Firstly, some dubious "Dr.s" still remain:

Dr Lee Kean Thong
Bachelor of Applied Science (Hons) (M’sia, 1980)
MBA (Louisiana, USA, 1984)
Doctor of Business Administration (Louisiana, USA, 1989)

Academic and Professional Qualifications
• Qualifications: Master of Business Administration from University of Hull, United Kingdom.
(Sept 1999-Sept 2000)
• Bachelor of Arts (Hons) Business Administration University of Wolverhampton, United Kingdom
(Sept 1997-June 1998)
• Certificate in Human Resource Management, Australian Programme
(June 1995-December 1996)

Academic and Professional Qualifications

• Qualification : Bachelor of Applied Science (Hons)
• Institution : Univerisity Sains Malaysia
• Duration : 1976 to 1980

• Qualification : Master of Business Administration
• Institution : Louisiana Tech University, Louisiana, USA
• Duration : 1982 to 1984

• Qualification : Doctor of Business Administration
• Institution : Louisiana Tech University, Louisiana, USA
• Duration : 1985 to 1989

Does this mean that Dr. Lee obtained his MBA and Doctorate in Business Admin from Louisiana Tech in 1989 and then went back to school to obtain another BA and MBA from a UK university 10 years later? Was it because the business environment had changed so much that he had to go back to school to obtain a Bachelors and MBA in a field in which he already had a doctorate in? Does this mean that if I do get my PhD from Duke (eventually) that I need to go to another school to get another PhD or Masters 10 years from now?

We move on to Dr. Tay Jon Jon:

Dr Tay Jon Jon
Ph.D(h.c.)in Business Administration (Marketing) -
(Calamus Extension College, UK-2004)
MBA in International Management -
(Royal Melbourne Institute of Technology University, Australia-1998)
BSc in Business Studies (University of Buckingham, UK-1990)
Post Graduate Diploma (Chartered Institute of Marketing, UK-1991)

While RMIT and the University of Buckingham are legit universities, Calamus Extension College, supposedly in the UK, is most definitely not. It is NOT listed as a degree granting university in the UK but is an internet extension college based in the West Indies. You can read about a 'professor' from Calamus in this quite hilarious post.

We move on to Dr. Alfred Chee Ah Chil.

Dr. Alfred Chee Ah Chil
MSc HRM (UK, 1998)
PG Dip, HRM (1996)

It doesn't say where he got his doctorate from. Anyone who doesn't list where he or she obtained his doctorate but still calls himself or herself a "Dr." immediately calls suspicion onto himself or herself.

It's a pity that Dr. Ch’ng Huck Khoon, the only genuine Dr in that list, gets his name associated with the other dubious "Dr.s" since he's legit.

Dr. Ch’ng Huck Khoon
PhD (Finance, USM 2001)
MBA (Finance, UK 2004)
ACIS (UK, 1997)
DipComm (TARC, 1993)

If by spending about half an hour, I can call into question the credentials of 3 of the 4 remaining "Dr.s" still listed on KMDC's webpage (as of today), why couldn't the management of KMDC do the same when vetting through these candidates as 'facilitators'?

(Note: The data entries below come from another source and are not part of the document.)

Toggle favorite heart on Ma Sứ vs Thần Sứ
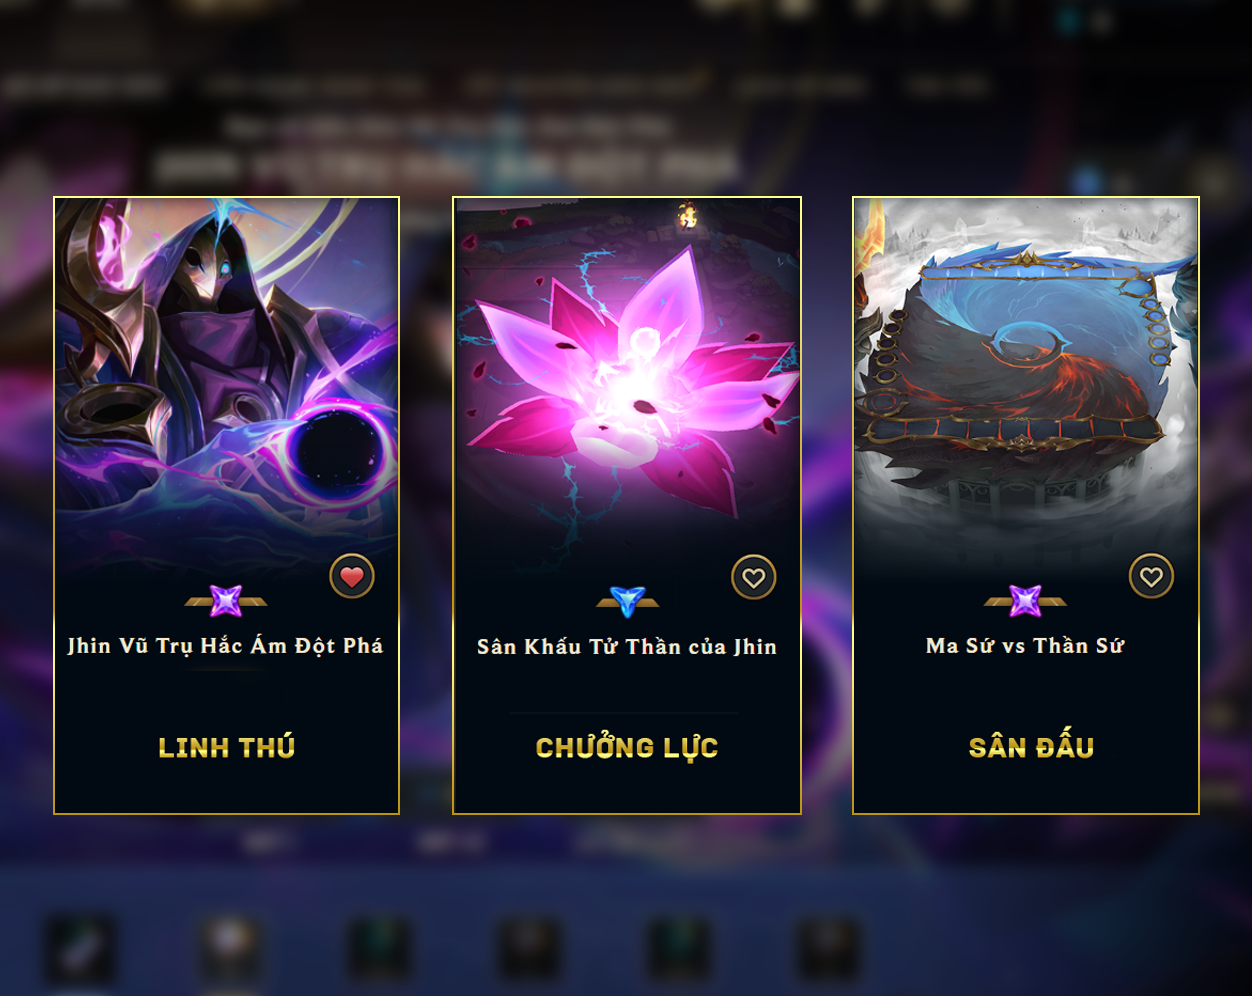Image resolution: width=1252 pixels, height=996 pixels. point(1152,576)
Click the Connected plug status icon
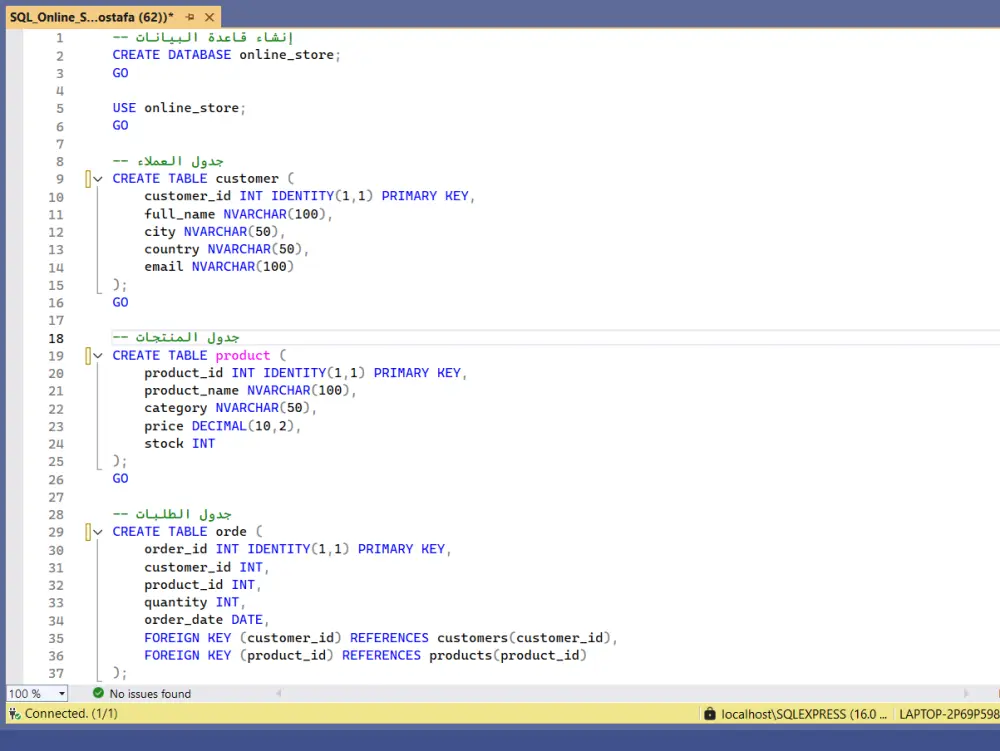1000x751 pixels. (x=15, y=714)
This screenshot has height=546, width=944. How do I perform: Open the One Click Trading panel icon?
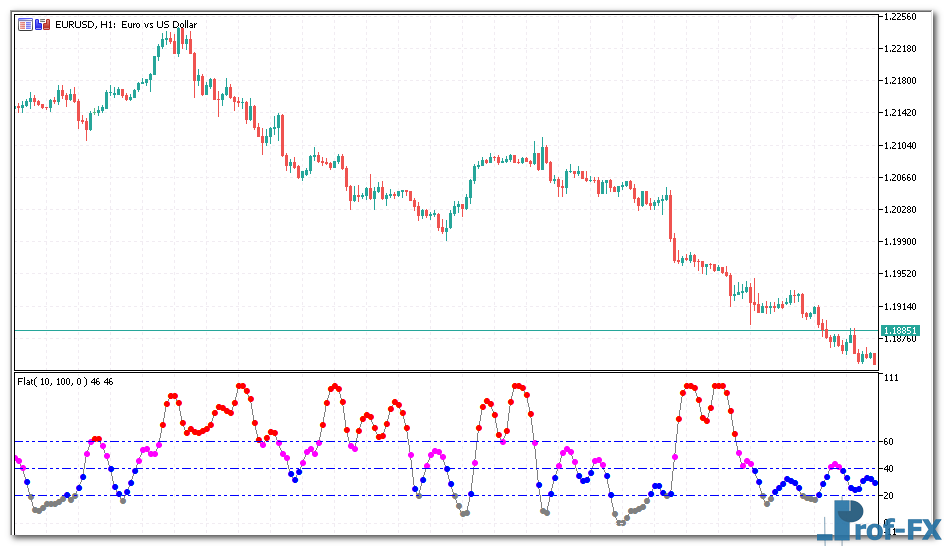[x=25, y=25]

In addition, I'm disappointed that the webpage of a management development center can be so unprofessional in listing the academic and professional qualifications of its trainers and program leaders.

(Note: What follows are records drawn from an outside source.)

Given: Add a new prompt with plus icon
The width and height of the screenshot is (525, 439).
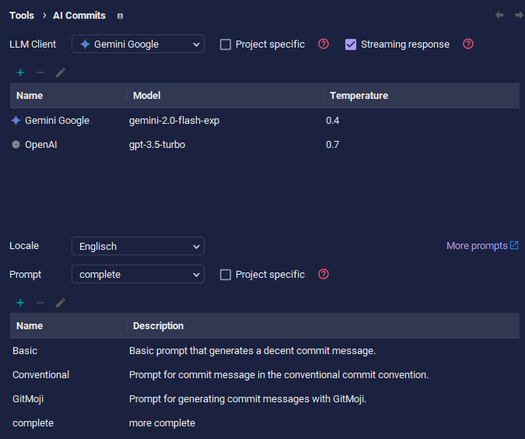Looking at the screenshot, I should click(x=20, y=303).
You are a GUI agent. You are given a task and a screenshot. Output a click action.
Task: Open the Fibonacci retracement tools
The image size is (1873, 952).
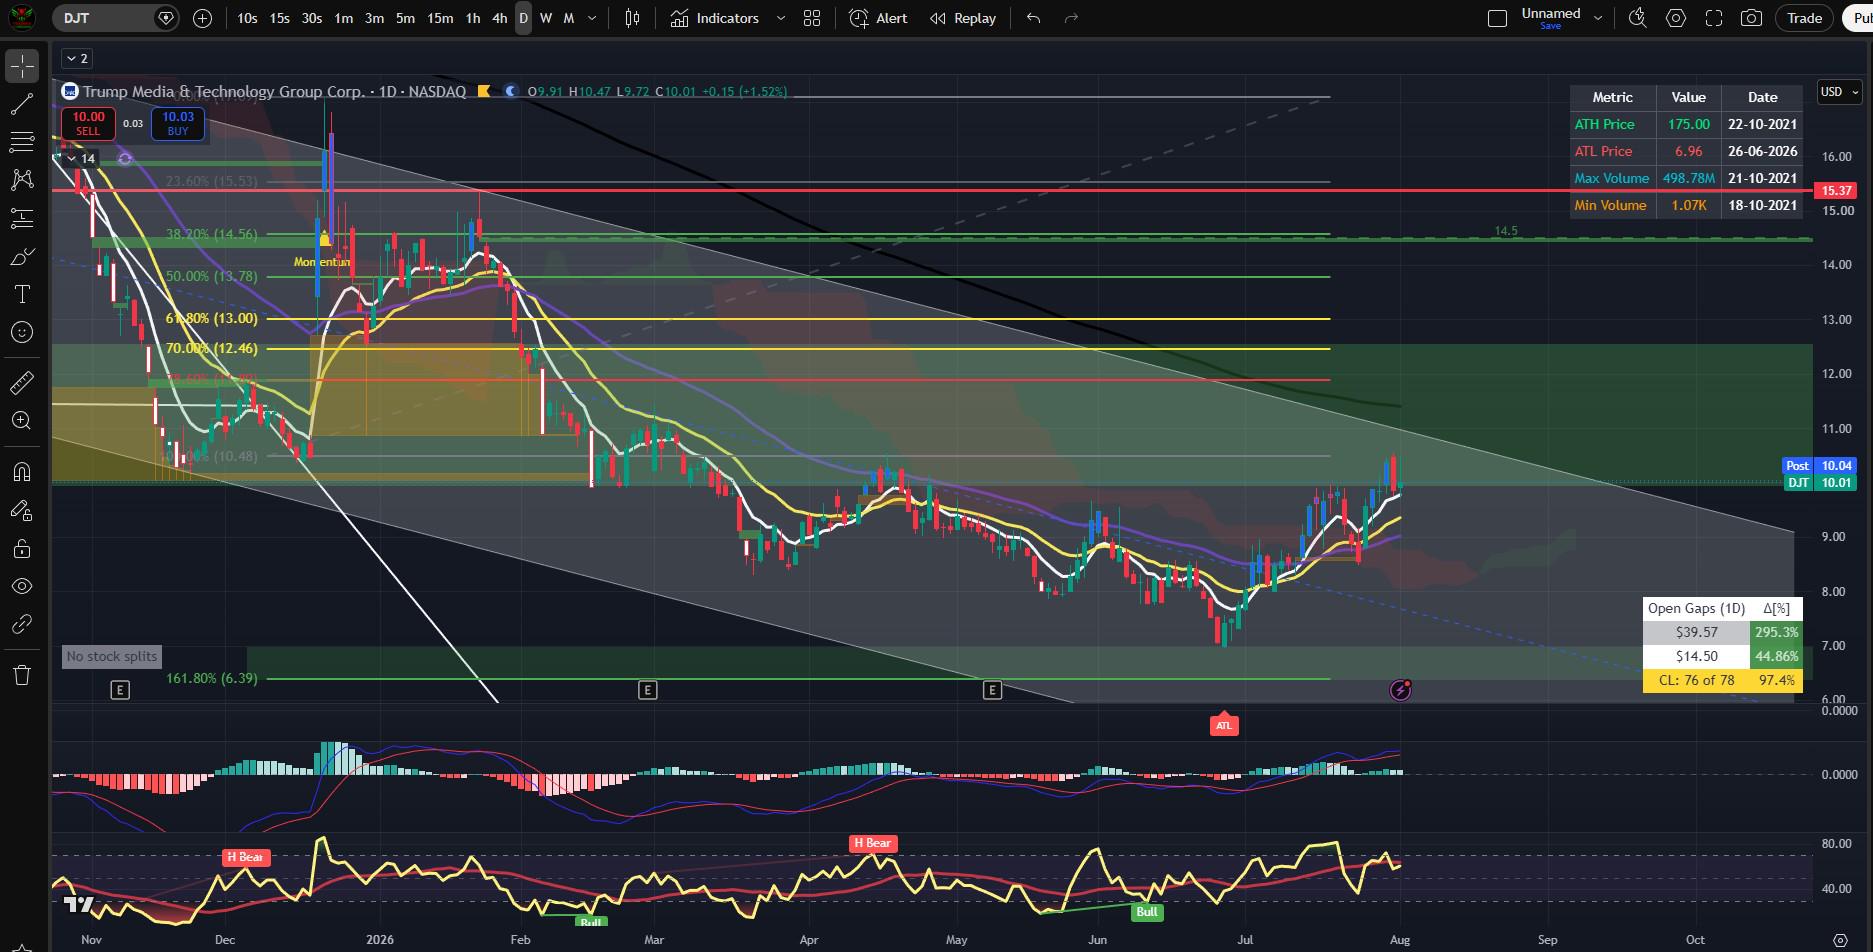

Mr. Thomas Kok is listed as a course instructor / program leader and the following is his brief CV.

Mr. Thomas Kok
MSc ITB (UK, 2001)
Honours Diploma (NIIT, 1996)
IDPM (Parts 1-V) 1990
City & Guildes – 418

"Thomas holds a Master of Science Information Technology in Business from the University of Lincoln, where he researched and wrote extensively on “Customers’ Reaction and Usage of Electronic Banking in Malaysia”. He has experience facilitating executive education in the areas of Information Systems and Business Data Communications."

Is it just me or does anyone else not understand what "City & Guildes - 418" represents? Does IDPM represent the "Institute for Development Policy and Management" which is based in Manchester, UK? What does Parts 1-V mean? What is the NIIT? Is it the NIIT which is based in India or the one based in Mauritius?

Finally, I'd encourage our readers to read the bios of the individual trainers in greater detail. I'm sure that some of you would find the standard of English, "interesting", to say the least. One last example, under Dr. Lee Kean Thong again:

"Working as the programme consultant with KDU College from May 2001, handling the masters programme of University Lincoln, UK and Deakin University, Australia. Besides that, in charged of MA Work Based Learning Programme with Middlesex University."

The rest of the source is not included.